DESCRIPTION OF THE TASK :: Tally the lines of the material below that contain the string "width", matching case exactly, and give only the number.

INPUT MATERIAL ::
========================================
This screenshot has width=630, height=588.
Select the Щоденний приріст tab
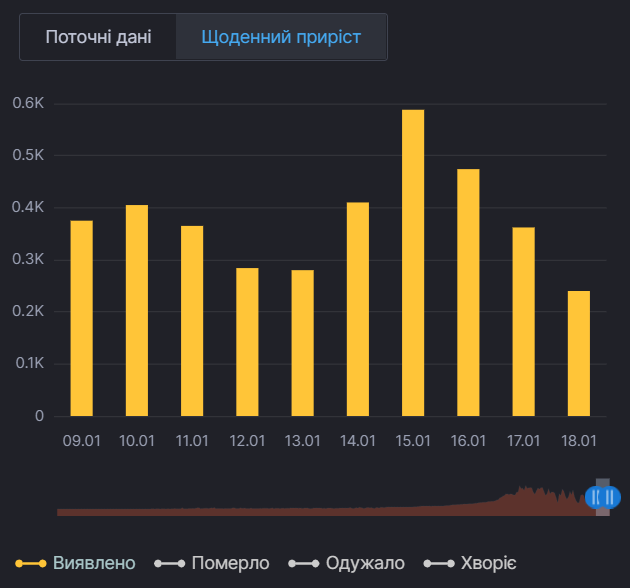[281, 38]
========================================
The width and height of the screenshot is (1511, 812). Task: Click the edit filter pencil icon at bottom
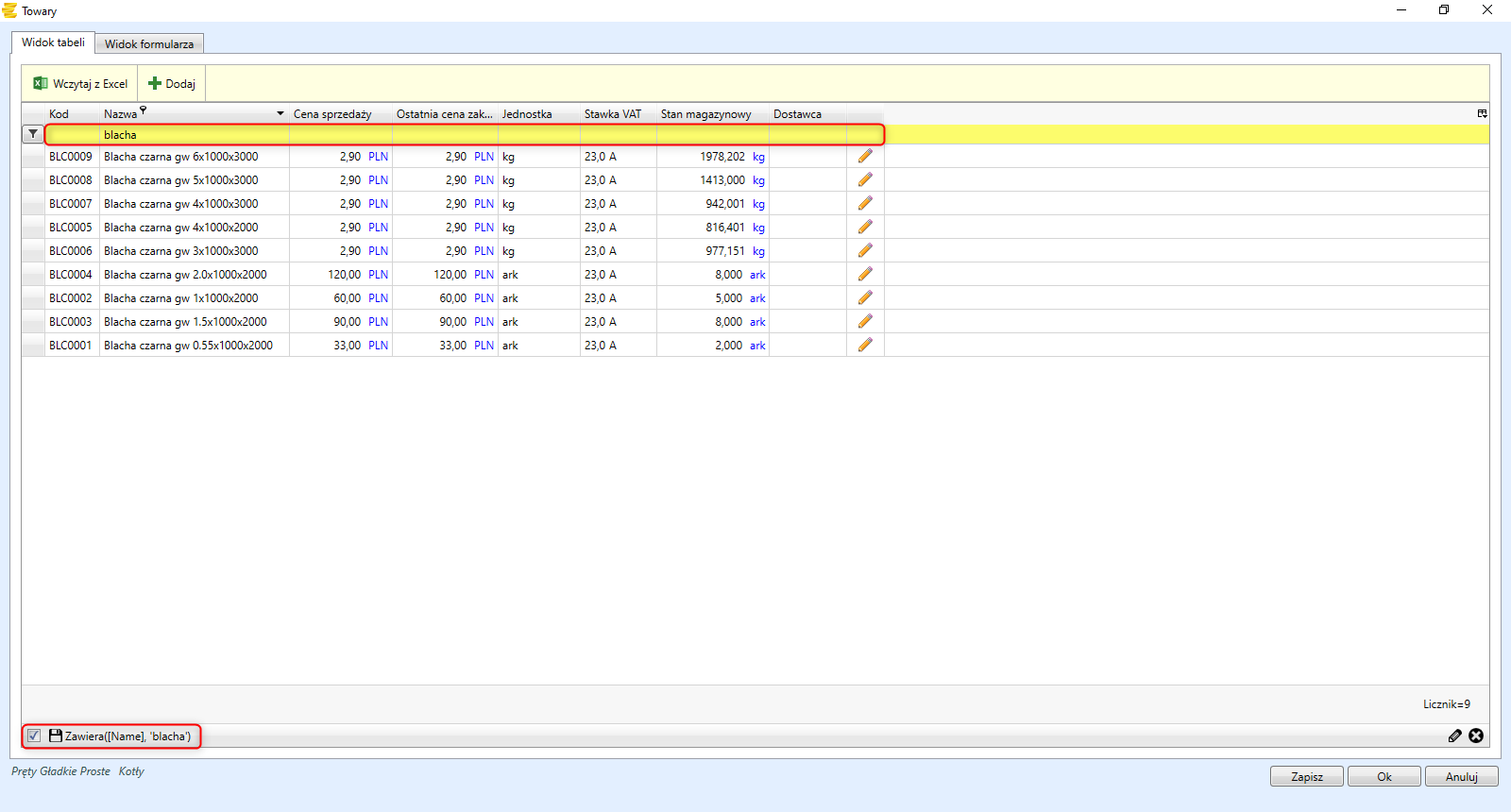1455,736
========================================
EXERCISE RESPONSE :: 2